Thankfully, for every action there is an equal and opposite reaction, and some women are finding ways to have their cake and eat it too. Commenting on the case, French philosopher and feminist Elisabeth Badinter, said, “The sexuality of women in France is a private and free matter. The annulment will just serve to send young Muslim girls running to hospitals to have their hymens restored.” It seems that Ms. Badinter’s prediction is coming true, according to a New York Times article on women who are having their hymens surgically restored. This makes perfect sense to me. The use of surgery by some women to make themselves more acceptable and desirable in accordance with social norms is nothing new, so in communities in which a premium is placed on virginity, it’s only natural that some women would resort to this procedure. The reality is that some men will continue to stupidly insist on women suppressing their sexuality so they can be virgins on their wedding nights. And the reality is also that some women—willingly or unwillingly—will end up marrying such men. But these two realities will inevitably produce a third reality, that some women might choose a middle ground in which they can experience sex before marriage and nonetheless present themselves as virgins on the night of their wedding.
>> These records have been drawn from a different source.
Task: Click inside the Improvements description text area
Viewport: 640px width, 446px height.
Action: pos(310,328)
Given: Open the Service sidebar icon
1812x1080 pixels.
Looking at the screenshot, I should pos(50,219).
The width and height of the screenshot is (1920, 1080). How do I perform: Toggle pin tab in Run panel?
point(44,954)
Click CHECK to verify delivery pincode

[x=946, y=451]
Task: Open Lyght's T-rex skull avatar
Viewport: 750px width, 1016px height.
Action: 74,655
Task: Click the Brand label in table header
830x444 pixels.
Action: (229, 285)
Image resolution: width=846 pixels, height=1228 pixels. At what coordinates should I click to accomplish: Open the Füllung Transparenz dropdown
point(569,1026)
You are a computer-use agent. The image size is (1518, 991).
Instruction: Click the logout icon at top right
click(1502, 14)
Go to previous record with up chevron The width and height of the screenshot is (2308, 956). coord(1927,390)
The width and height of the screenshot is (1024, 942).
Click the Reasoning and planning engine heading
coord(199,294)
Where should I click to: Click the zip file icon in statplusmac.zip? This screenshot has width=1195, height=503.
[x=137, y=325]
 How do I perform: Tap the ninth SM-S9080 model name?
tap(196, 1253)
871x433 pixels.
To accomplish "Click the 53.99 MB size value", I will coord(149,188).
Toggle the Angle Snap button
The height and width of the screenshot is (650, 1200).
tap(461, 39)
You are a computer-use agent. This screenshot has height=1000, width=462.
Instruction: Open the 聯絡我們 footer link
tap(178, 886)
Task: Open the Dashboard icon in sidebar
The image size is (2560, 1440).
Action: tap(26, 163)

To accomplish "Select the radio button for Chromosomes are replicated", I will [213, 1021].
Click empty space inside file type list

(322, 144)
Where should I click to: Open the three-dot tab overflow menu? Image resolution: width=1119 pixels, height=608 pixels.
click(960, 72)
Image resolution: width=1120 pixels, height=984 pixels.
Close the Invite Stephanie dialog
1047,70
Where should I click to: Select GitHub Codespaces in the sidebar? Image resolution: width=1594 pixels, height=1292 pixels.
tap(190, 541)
At the end of the day, medical advances like contraception, abortion, and now hymen reconstruction, have long enabled women to make important choices about how they live, who they have sex with, and when, how, and with whom to have children. So for the women who can afford to pay for hymen restoration surgery, I say more power to you. Someday we might live in a world where men don’t care about your sexual history but, until that day comes, you gotta do what you gotta do.